The superficial MCL acts as the prime stabilizer of the medial side of the knee [5, 1214]. Biomechanical studies have shown that the highest strains in the MCL have been recorded in the posterior region of the ligament proximal to the joint line with the knee in extension during valgus loading [12, 13]. Therefore, this area is thought to be the primary restraint to medial knee opening during valgus force in arthroscopy. Although Park et al. [24] used a similar posteromedial release technique and reported that the released structure was the deep MCL, there was no radiographic examination in their study to support their claim. Our MRI findings showed that the site of percutaneous release was on the posterior two-thirds (area with the highest strain) of the superficial MCL, leaving the anterior third intact.

The lesions seen on MRI sections should not be interpreted as a total rupture or cut of the MCL. In the literature, it has been shown that the patients with total MCL rupture had an average 4–8.5-mm enlargement of the medial side of the knee joint by applying a valgus force, compared with the contralateral healthy knee [17]. Our findings on the stress radiographic examination demonstrated a 2 mm enlargement of the joint space width on average, and we concluded that the injury to the MCL was partial. Although less objective than the radiographic examinations, medial instability found on physical examination with <5 mm opening compared to the uninjured extremity with a firm end point supported this conclusion, in which tears could be classified as Grade I.

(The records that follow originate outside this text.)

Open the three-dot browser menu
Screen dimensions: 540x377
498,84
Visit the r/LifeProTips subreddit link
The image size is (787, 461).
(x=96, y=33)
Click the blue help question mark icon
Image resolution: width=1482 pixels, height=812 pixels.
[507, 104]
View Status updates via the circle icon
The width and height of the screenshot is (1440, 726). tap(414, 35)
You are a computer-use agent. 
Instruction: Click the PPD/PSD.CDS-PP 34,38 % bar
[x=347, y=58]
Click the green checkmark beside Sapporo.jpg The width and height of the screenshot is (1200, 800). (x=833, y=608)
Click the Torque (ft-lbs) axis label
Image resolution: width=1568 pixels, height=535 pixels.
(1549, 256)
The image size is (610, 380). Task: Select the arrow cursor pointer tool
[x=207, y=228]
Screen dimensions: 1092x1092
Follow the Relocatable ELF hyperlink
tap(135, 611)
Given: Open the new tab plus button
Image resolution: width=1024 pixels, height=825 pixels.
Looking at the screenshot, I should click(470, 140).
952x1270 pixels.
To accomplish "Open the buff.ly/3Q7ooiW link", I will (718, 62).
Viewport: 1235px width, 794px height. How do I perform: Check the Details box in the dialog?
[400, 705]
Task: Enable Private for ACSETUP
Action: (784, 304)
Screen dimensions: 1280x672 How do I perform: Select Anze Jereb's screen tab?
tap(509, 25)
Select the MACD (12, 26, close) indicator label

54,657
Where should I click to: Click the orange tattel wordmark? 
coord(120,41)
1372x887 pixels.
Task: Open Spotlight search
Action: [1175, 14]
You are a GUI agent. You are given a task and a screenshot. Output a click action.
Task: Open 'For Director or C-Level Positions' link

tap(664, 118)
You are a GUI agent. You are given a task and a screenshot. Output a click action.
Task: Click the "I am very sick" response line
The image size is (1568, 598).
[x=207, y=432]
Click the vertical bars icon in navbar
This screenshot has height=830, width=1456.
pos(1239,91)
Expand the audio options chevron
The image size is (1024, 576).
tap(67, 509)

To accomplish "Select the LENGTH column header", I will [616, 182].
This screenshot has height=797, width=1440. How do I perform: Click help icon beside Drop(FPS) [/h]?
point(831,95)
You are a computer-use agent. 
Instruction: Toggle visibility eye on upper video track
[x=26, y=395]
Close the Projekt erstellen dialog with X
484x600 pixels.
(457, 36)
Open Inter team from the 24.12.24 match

Our results on stress radiographic examinations indicated that the iatrogenic laxity recovered within 3 months, which might indirectly indicate a successful healing of the injured structures. The transient laxity on clinical examination, which recovered after an average of 3.5 weeks, also supported our radiographic findings.

Although Grade I medial laxity was present on the physical examination in all patients after the operation, patients did not suffer from objective instability. We speculate that this was a result of the use of the hinged brace. However, since we did not have a control group without brace, we cannot make a firm conclusion in this regard. On the other hand, no brace was used in clinical series with even a more extensive medial release, the “arthroscopic decompressive medial or posteromedial release”, to decompress the medial compartment in the treatment of medial compartment osteoarthritis [19, 21, 22]. Since no high level studies were published on the fate of percutaneous medial release during arthroscopy, we decided to use a brace for ethical purposes.

The major limitation of this study was the selection of 11 kg as the maximum amount of load to be applied to visualize the posterior third of the medial meniscus during arthroscopy, and this amount of force was also used in stress radiographic examinations. The calculation of this number was based on the subjective perception of two operating surgeons that this force was the maximum level possible without leading to complications. We did not observe any intraoperative complications such as MCL rupture or femoral fracture. Therefore, one might use more force to open the medial side, especially in younger and taller patients with longer extremities and stronger musculature. However, since we needed a certain number for radiographic measurements and since this amount of force was sufficient in most of our patients, this value was selected for standardization in our study. The precision and margin for error on calculation of the joint space width is another limitation of our study.

In daily practice, when performing arthroscopic meniscectomy in a patient with a tight knee, posteromedial release with needling allows easier use of the instruments without damaging the articular cartilage.

Conclusion

Controlled release of the MCL in tight knees allowed easier handling in posterior medial meniscus tears and a better understanding of tear configurations, thereby avoiding iatrogenic chondral lesions. The MCL injury healed uneventfully.